Lewis Christopher Edward Baumer, RI PS (1870-1963)
‘he was in a way the leader and certainly the most popular of the social commentators, using “social” in the old rather than the new sense’ (R G G Price 1957, page 206)
Admired for his elegant line, Lewis Baumer was a versatile artist who developed strong reputations as both a children’s illustrator and a Punch cartoonist.
Lewis Baumer was born in St John’s Wood, London, on 8 August 1870, and educated at University College School, Gower Street. Encouraged by his parents to become an artist, he studied first (in 1887) under A A Calderon at St John’s Wood School of Art, alongside Byam Shaw and Rex Vicat Cole. He then went on to the National Art Training School, South Kensington, and the Royal Academy Schools. He exhibited widely from 1892, but soon became better known as a black and white artist and illustrator, contributing illustrations to The Pall Mall Magazine (1893) and other magazines.

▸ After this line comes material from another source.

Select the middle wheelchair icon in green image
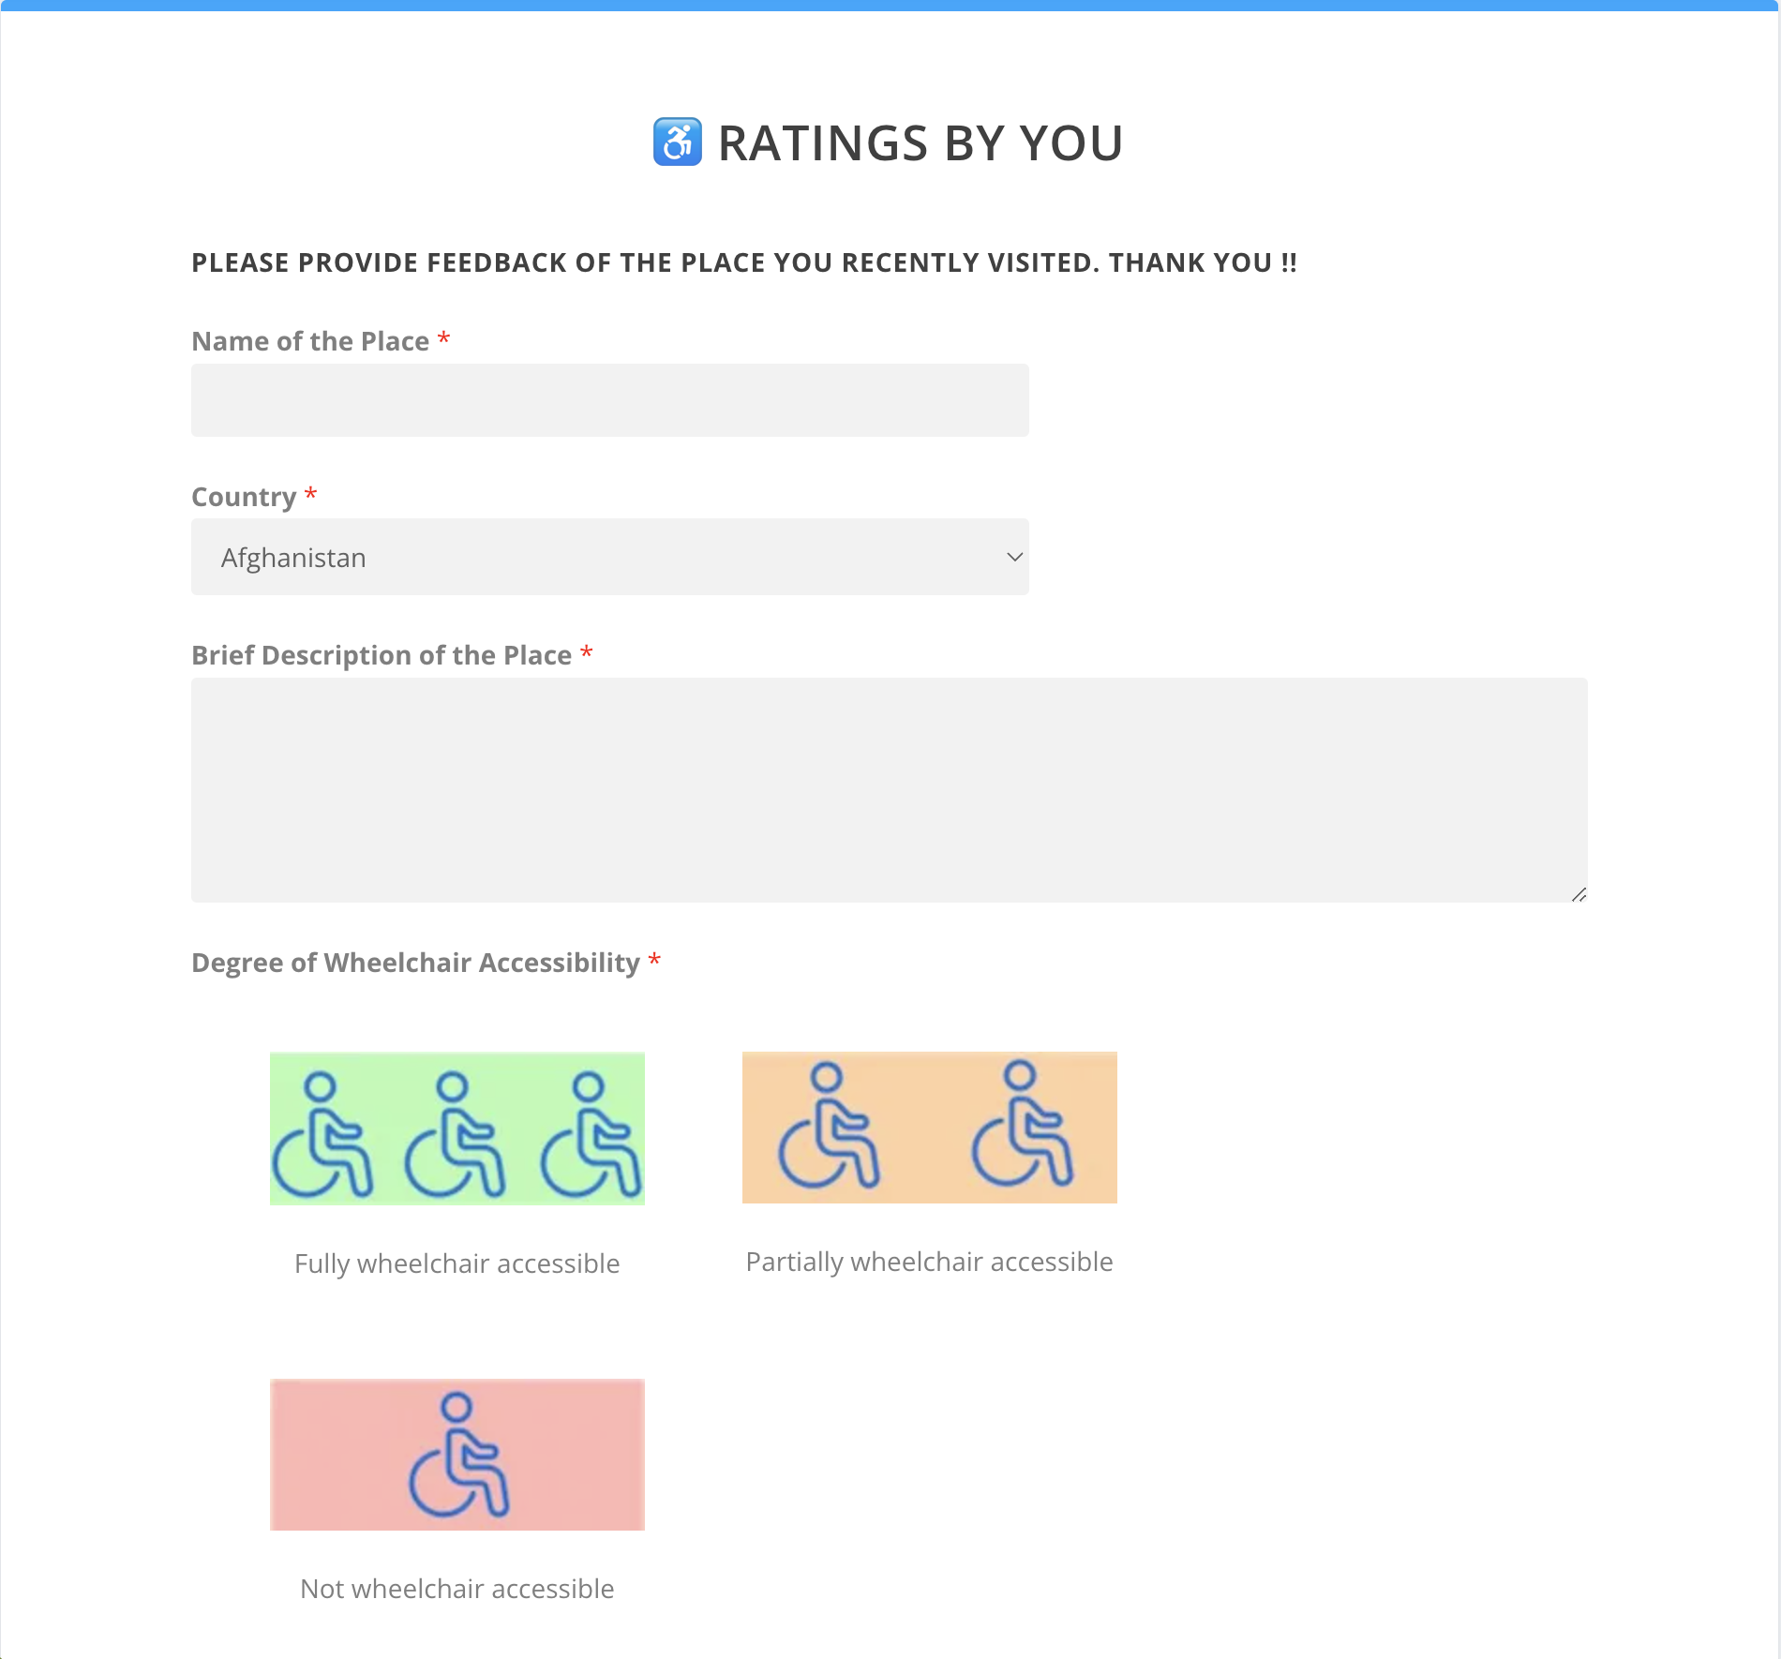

In 1897, Baumer established himself as an illustrator of children’s books, publishing both Jumblies to his own text, and Hoodie, his first collaboration with Mrs Molesworth. In the same year, he published a cartoon in Punch, and would become a regular contributor over five decades.
As a painter, pastellist and printmaker, Baumer became a member of the Pastel Society (by 1908) and the Royal Institute of Painters in Water Colours (1921). He also belonged to the Langham Sketching Club, the Arts Club and the Chelsea Arts Club.
Living at addresses in St John’s Wood for most of his life, he died on 25 October 1963.